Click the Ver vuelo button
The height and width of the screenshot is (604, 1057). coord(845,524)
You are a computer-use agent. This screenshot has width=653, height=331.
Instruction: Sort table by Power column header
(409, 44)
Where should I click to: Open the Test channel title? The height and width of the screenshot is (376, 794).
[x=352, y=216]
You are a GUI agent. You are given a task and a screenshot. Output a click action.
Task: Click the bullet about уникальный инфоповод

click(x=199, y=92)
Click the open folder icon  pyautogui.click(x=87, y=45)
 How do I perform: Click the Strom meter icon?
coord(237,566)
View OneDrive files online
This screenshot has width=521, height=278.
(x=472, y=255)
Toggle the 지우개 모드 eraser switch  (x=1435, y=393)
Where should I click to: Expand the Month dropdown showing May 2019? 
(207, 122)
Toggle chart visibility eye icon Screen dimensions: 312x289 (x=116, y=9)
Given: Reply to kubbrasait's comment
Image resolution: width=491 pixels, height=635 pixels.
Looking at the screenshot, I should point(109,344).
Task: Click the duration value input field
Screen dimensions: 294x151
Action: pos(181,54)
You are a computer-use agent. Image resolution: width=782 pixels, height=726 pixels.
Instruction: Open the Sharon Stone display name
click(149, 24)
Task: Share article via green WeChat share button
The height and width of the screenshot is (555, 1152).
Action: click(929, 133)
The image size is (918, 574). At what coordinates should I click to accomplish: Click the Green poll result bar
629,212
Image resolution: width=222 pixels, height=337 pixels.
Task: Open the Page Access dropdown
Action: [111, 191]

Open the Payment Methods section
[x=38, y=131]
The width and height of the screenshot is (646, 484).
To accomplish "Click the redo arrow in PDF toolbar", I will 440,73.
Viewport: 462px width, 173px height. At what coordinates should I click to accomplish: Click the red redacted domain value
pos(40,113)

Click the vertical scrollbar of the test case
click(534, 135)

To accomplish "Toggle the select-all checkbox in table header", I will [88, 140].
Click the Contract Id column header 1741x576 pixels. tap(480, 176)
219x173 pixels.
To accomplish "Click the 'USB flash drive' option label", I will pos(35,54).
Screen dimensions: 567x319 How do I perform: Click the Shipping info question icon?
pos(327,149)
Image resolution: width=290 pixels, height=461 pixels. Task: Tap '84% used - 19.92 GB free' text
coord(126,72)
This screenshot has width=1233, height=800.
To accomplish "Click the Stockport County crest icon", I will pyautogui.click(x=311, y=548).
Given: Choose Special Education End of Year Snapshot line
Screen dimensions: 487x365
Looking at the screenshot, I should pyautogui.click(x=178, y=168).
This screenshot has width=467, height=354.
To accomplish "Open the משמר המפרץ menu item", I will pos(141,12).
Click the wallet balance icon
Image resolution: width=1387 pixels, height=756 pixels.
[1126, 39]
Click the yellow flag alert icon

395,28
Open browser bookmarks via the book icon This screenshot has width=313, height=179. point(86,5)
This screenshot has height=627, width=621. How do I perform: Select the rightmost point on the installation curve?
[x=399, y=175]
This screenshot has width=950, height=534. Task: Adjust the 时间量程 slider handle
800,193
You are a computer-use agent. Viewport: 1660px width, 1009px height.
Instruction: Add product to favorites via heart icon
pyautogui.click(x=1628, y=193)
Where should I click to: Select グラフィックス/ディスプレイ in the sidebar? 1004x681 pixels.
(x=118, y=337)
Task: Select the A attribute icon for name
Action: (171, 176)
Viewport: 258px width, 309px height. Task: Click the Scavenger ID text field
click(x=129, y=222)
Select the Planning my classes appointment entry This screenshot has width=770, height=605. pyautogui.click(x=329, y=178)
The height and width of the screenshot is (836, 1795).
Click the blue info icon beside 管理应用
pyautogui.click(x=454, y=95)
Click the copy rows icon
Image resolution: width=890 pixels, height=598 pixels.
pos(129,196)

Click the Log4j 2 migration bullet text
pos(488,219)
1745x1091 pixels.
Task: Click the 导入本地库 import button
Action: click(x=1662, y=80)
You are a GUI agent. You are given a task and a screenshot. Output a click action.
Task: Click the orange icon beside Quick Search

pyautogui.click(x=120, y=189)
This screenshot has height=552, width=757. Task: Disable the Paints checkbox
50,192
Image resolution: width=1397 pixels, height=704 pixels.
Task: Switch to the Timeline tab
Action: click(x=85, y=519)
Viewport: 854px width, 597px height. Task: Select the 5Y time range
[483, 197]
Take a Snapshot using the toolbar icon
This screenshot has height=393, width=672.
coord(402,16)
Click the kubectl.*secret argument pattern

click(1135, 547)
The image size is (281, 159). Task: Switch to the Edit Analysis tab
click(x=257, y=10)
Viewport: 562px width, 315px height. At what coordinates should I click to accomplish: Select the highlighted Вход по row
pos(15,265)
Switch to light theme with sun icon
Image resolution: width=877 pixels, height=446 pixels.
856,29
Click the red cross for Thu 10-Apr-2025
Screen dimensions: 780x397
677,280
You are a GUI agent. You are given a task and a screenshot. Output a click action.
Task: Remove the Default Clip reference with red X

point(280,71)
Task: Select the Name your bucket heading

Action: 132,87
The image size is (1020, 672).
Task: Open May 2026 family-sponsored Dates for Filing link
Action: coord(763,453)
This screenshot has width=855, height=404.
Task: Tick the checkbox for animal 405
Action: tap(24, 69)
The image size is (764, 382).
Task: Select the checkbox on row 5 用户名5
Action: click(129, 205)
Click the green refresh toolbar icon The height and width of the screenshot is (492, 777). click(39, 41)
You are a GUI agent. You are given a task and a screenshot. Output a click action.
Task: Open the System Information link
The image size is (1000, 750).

# # # # #

### The request:
Convert every line of the listing above into a Markdown table with the columns "Row" and "Line". Number the rows in order and leave out blank lines.

### Right answer:
| Row | Line |
|---|---|
| 1 | Click the Ver vuelo button |
| 2 | The height and width of the screenshot is (604, 1057). coord(845,524) |
| 3 | You are a computer-use agent. This screenshot has width=653, height=331. |
| 4 | Instruction: Sort table by Power column header |
| 5 | (409, 44) |
| 6 | Where should I click to: Open the Test channel title? The height and width of the screenshot is (376, 794). |
| 7 | [x=352, y=216] |
| 8 | You are a GUI agent. You are given a task and a screenshot. Output a click action. |
| 9 | Task: Click the bullet about уникальный инфоповод |
| 10 | click(x=199, y=92) |
| 11 | Click the open folder icon  pyautogui.click(x=87, y=45) |
| 12 |  How do I perform: Click the Strom meter icon? |
| 13 | coord(237,566) |
| 14 | View OneDrive files online |
| 15 | This screenshot has width=521, height=278. |
| 16 | (x=472, y=255) |
| 17 | Toggle the 지우개 모드 eraser switch  (x=1435, y=393) |
| 18 | Where should I click to: Expand the Month dropdown showing May 2019?  |
| 19 | (207, 122) |
| 20 | Toggle chart visibility eye icon Screen dimensions: 312x289 (x=116, y=9) |
| 21 | Given: Reply to kubbrasait's comment |
| 22 | Image resolution: width=491 pixels, height=635 pixels. |
| 23 | Looking at the screenshot, I should point(109,344). |
| 24 | Task: Click the duration value input field |
| 25 | Screen dimensions: 294x151 |
| 26 | Action: pos(181,54) |
| 27 | You are a computer-use agent. Image resolution: width=782 pixels, height=726 pixels. |
| 28 | Instruction: Open the Sharon Stone display name |
| 29 | click(149, 24) |
| 30 | Task: Share article via green WeChat share button |
| 31 | The height and width of the screenshot is (555, 1152). |
| 32 | Action: click(929, 133) |
| 33 | The image size is (918, 574). At what coordinates should I click to accomplish: Click the Green poll result bar |
| 34 | 629,212 |
| 35 | Image resolution: width=222 pixels, height=337 pixels. |
| 36 | Task: Open the Page Access dropdown |
| 37 | Action: [111, 191] |
| 38 | Open the Payment Methods section |
| 39 | [x=38, y=131] |
| 40 | The width and height of the screenshot is (646, 484). |
| 41 | To accomplish "Click the redo arrow in PDF toolbar", I will 440,73. |
| 42 | Viewport: 462px width, 173px height. At what coordinates should I click to accomplish: Click the red redacted domain value |
| 43 | pos(40,113) |
| 44 | Click the vertical scrollbar of the test case |
| 45 | click(534, 135) |
| 46 | To accomplish "Toggle the select-all checkbox in table header", I will [88, 140]. |
| 47 | Click the Contract Id column header 1741x576 pixels. tap(480, 176) |
| 48 | 219x173 pixels. |
| 49 | To accomplish "Click the 'USB flash drive' option label", I will pos(35,54). |
| 50 | Screen dimensions: 567x319 How do I perform: Click the Shipping info question icon? |
| 51 | pos(327,149) |
| 52 | Image resolution: width=290 pixels, height=461 pixels. Task: Tap '84% used - 19.92 GB free' text |
| 53 | coord(126,72) |
| 54 | This screenshot has width=1233, height=800. |
| 55 | To accomplish "Click the Stockport County crest icon", I will pyautogui.click(x=311, y=548). |
| 56 | Given: Choose Special Education End of Year Snapshot line |
| 57 | Screen dimensions: 487x365 |
| 58 | Looking at the screenshot, I should pyautogui.click(x=178, y=168). |
| 59 | This screenshot has width=467, height=354. |
| 60 | To accomplish "Open the משמר המפרץ menu item", I will pos(141,12). |
| 61 | Click the wallet balance icon |
| 62 | Image resolution: width=1387 pixels, height=756 pixels. |
| 63 | [1126, 39] |
| 64 | Click the yellow flag alert icon |
| 65 | 395,28 |
| 66 | Open browser bookmarks via the book icon This screenshot has width=313, height=179. point(86,5) |
| 67 | This screenshot has height=627, width=621. How do I perform: Select the rightmost point on the installation curve? |
| 68 | [x=399, y=175] |
| 69 | This screenshot has width=950, height=534. Task: Adjust the 时间量程 slider handle |
| 70 | 800,193 |
| 71 | You are a computer-use agent. Viewport: 1660px width, 1009px height. |
| 72 | Instruction: Add product to favorites via heart icon |
| 73 | pyautogui.click(x=1628, y=193) |
| 74 | Where should I click to: Select グラフィックス/ディスプレイ in the sidebar? 1004x681 pixels. |
| 75 | (x=118, y=337) |
| 76 | Task: Select the A attribute icon for name |
| 77 | Action: (171, 176) |
| 78 | Viewport: 258px width, 309px height. Task: Click the Scavenger ID text field |
| 79 | click(x=129, y=222) |
| 80 | Select the Planning my classes appointment entry This screenshot has width=770, height=605. pyautogui.click(x=329, y=178) |
| 81 | The height and width of the screenshot is (836, 1795). |
| 82 | Click the blue info icon beside 管理应用 |
| 83 | pyautogui.click(x=454, y=95) |
| 84 | Click the copy rows icon |
| 85 | Image resolution: width=890 pixels, height=598 pixels. |
| 86 | pos(129,196) |
| 87 | Click the Log4j 2 migration bullet text |
| 88 | pos(488,219) |
| 89 | 1745x1091 pixels. |
| 90 | Task: Click the 导入本地库 import button |
| 91 | Action: click(x=1662, y=80) |
| 92 | You are a GUI agent. You are given a task and a screenshot. Output a click action. |
| 93 | Task: Click the orange icon beside Quick Search |
| 94 | pyautogui.click(x=120, y=189) |
| 95 | This screenshot has height=552, width=757. Task: Disable the Paints checkbox |
| 96 | 50,192 |
| 97 | Image resolution: width=1397 pixels, height=704 pixels. |
| 98 | Task: Switch to the Timeline tab |
| 99 | Action: click(x=85, y=519) |
| 100 | Viewport: 854px width, 597px height. Task: Select the 5Y time range |
| 101 | [483, 197] |
| 102 | Take a Snapshot using the toolbar icon |
| 103 | This screenshot has height=393, width=672. |
| 104 | coord(402,16) |
| 105 | Click the kubectl.*secret argument pattern |
| 106 | click(1135, 547) |
| 107 | The image size is (281, 159). Task: Switch to the Edit Analysis tab |
| 108 | click(x=257, y=10) |
| 109 | Viewport: 562px width, 315px height. At what coordinates should I click to accomplish: Select the highlighted Вход по row |
| 110 | pos(15,265) |
| 111 | Switch to light theme with sun icon |
| 112 | Image resolution: width=877 pixels, height=446 pixels. |
| 113 | 856,29 |
| 114 | Click the red cross for Thu 10-Apr-2025 |
| 115 | Screen dimensions: 780x397 |
| 116 | 677,280 |
| 117 | You are a GUI agent. You are given a task and a screenshot. Output a click action. |
| 118 | Task: Remove the Default Clip reference with red X |
| 119 | point(280,71) |
| 120 | Task: Select the Name your bucket heading |
| 121 | Action: 132,87 |
| 122 | The image size is (1020, 672). |
| 123 | Task: Open May 2026 family-sponsored Dates for Filing link |
| 124 | Action: coord(763,453) |
| 125 | This screenshot has width=855, height=404. |
| 126 | Task: Tick the checkbox for animal 405 |
| 127 | Action: tap(24, 69) |
| 128 | The image size is (764, 382). |
| 129 | Task: Select the checkbox on row 5 用户名5 |
| 130 | Action: click(129, 205) |
| 131 | Click the green refresh toolbar icon The height and width of the screenshot is (492, 777). click(39, 41) |
| 132 | You are a GUI agent. You are given a task and a screenshot. Output a click action. |
| 133 | Task: Open the System Information link |
| 134 | The image size is (1000, 750). |